Today is the first day of Spring. It was a long, hard winter. The other day I was getting out of the car after running errands. The Spring sun was shining and my skin actually felt warm instead of cod-fish cold. A woman was happily walking her dog past our house. I could actually see the spring in her step! Because I am my father’s daughter, I called out “We survived another winter! Isn’t it such a beautiful day!” She replied, “See!? We did survive! We can do it! we can make it!”
We did survive. We can do it. I am a Seasons girl. I don’t think I would be very happy living somewhere where there weren’t four distinct seasons. As I get older, Spring is becoming my favorite. When I was younger it was Fall. Isn’t it interesting that when I was in the Spring of my life, Fall was my favorite and now that I am getting closer to the Autumn of my life its Spring? I figure I’m in the mid-summer of life right now…mid to late July? Huh… that makes my brain hurt. And maybe my heart too.
Winter was hard. It isn’t always, but this one was. It was my oldest son’s last winter at home. He graduates from high school in May. Then he’s gone. He is going on his Big Explore. He is stepping out into his Spring. Things have been tense and a bit uncomfortable as we navigate our changing relationship with him. It is a weird transition to go from someone’s everything to someone’s “sometimes.” I really don’t mean for that to sound as pathetic as it came out. It’s a good thing, he is becoming an independent man. It has to be this way. It’s just strange. There are two younger siblings standing on the branch, wings still wet and staying close, but this one… he’s about to jump. “Did we do all we could? Have we put good stuff in him? Will he remember home? … will he remember me?”

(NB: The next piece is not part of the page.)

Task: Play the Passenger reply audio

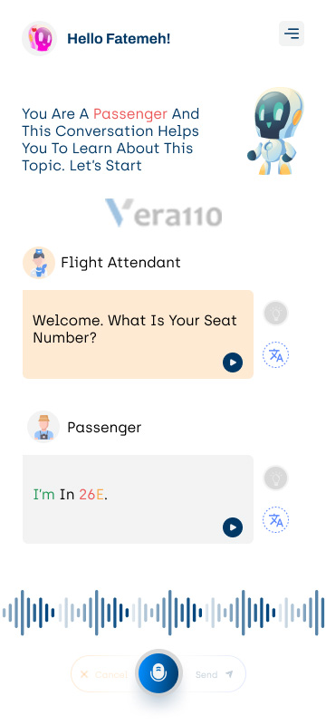Action: (233, 527)
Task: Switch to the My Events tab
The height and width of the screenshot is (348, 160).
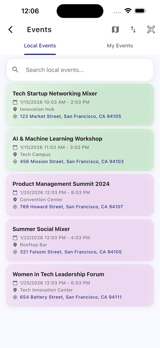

So, here I stand, the beginning of Spring, with a spade in my hand and bags of dirt and mulch at my feet. What will I grow this year? The garden is calling. The birds are singing. It is a new beginning. It’s a new beginning for all of us in this little nest we’ve built. We are shaking off the cold winter. And maybe…just maybe… when the breeze picks up and the May flowers have bloomed I will be brave enough to give that first little bird a gentle nudge. Maybe.